The main components of the rational use of resources are as follows.

  • Resource conservation, primarily in production processes, i.e. reducing their resource intensity. Resource Capacityis defined as the ratio of the amount of resources used to the amount of products produced (enterprises, enterprise groups – companies, industries, regional economies, countries). Depending on the resources used, the consumption of materials, energy intensity, capacity, metal consumption, etc. can be calculated separately.
  • The most material-intensive industry is extractive. The most energy-consuming – metallurgy. The most water-intensive ones are energy, metallurgy, chemical industry, pulp and paper industry, irrigated agriculture, and public utilities. For example, an average of 18 tons of water is required to produce 1 ton of oil, 200 tons of water – 1 ton of paper, 3500 tons of water – 1 ton of synthetic fiber.
  • Intensive nature management. Preference should be given not to the extensive nature of nature management, but to the intensive one — not by developing new and new resources (for example, deposits), but by extracting the necessary resource as completely as possible (as far as the best available technologies allow).
  • The complex nature of the use of natural resources – natural resources must be mined once for their integrated use, and not each time to obtain one of their elements. Non-ferrous metal ores are characterized by the greatest complexity. In oil fields, the associated components are gas, sulfur, iodine, bromine, boron; in gas – sulfur, nitrogen.
  • Cyclical and low-waste production — waste from some industries can be raw materials for others, the products created should allow them to be used not only for their intended purpose, but also after that, as the initial elements of a new production. For example, slags and sludge from metallurgical enterprises and waste from the pulp and paper industry can be used as sources of building materials. More attention should be paid to the recycling of natural resources, which allows saving primary raw materials and energy, reducing the amount of solid waste.
  • The use of natural resources must be accompanied by their restoration or replacement. Transition from the primary use of non-renewable resources to the use of renewable ones. In an ideal nature management model, the consumption of renewable resources (water, forest, fish, etc.) should not exceed the rate of their recovery – it is necessary to live “on percentages” of natural resource growth, and the use of non-renewable resources (mineral resources) should not exceed the rate of their replacement with renewable resources (for example, it is rational to invest part of the revenues from oil production in the development of renewable energy sources).
  • Preservation and improvement of the quality of natural conditions. The volumes and concentrations of pollutants entering (discharged) in the biosphere should not exceed the permissible levels at which natural ecosystems absorb and process these substances without degrading.
  • The use of natural resources should be based on local natural and socio-economic conditions.

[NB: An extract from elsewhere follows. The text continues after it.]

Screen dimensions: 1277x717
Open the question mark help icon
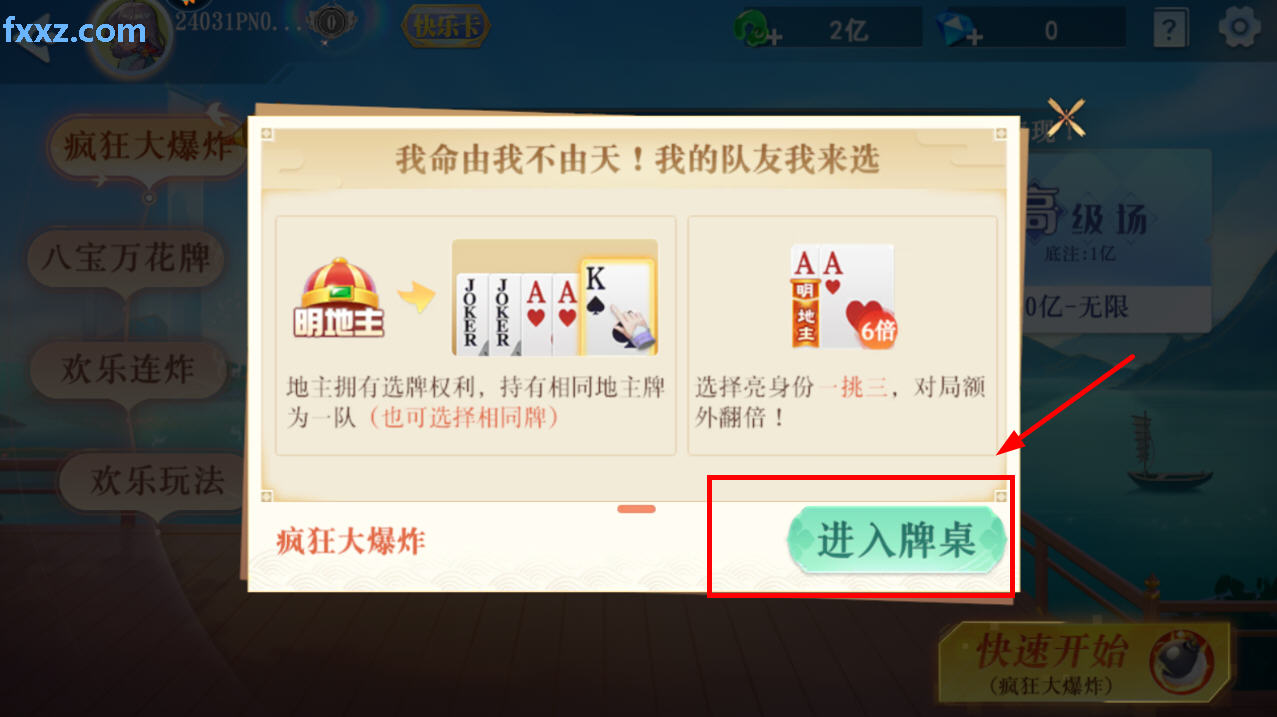pos(1169,28)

Depending on the specific situation: the availability of certain resources, the state of the environment, the profile of the enterprise, the standard of living of the population, the development of technologies, etc., these areas of environmental management are specified for practical use in the form of specific measures and actions.

Examples of natural resource conservation indicators are:

  • – reduction of the area of ​​deserts, erosion processes of anthropogenic origin;
  • – an increase in the area of ​​natural, including aquatic ecosystems, protected areas (national natural parks, reserves, reserves and other protected areas), green spaces;
  • – an increase in forest area and biological species diversity;
  • – stabilization and increase in the number of rare biological species;
  • – reduction of water losses during its use in household needs and during transportation;
  • – reduction of greenhouse gas emissions, etc.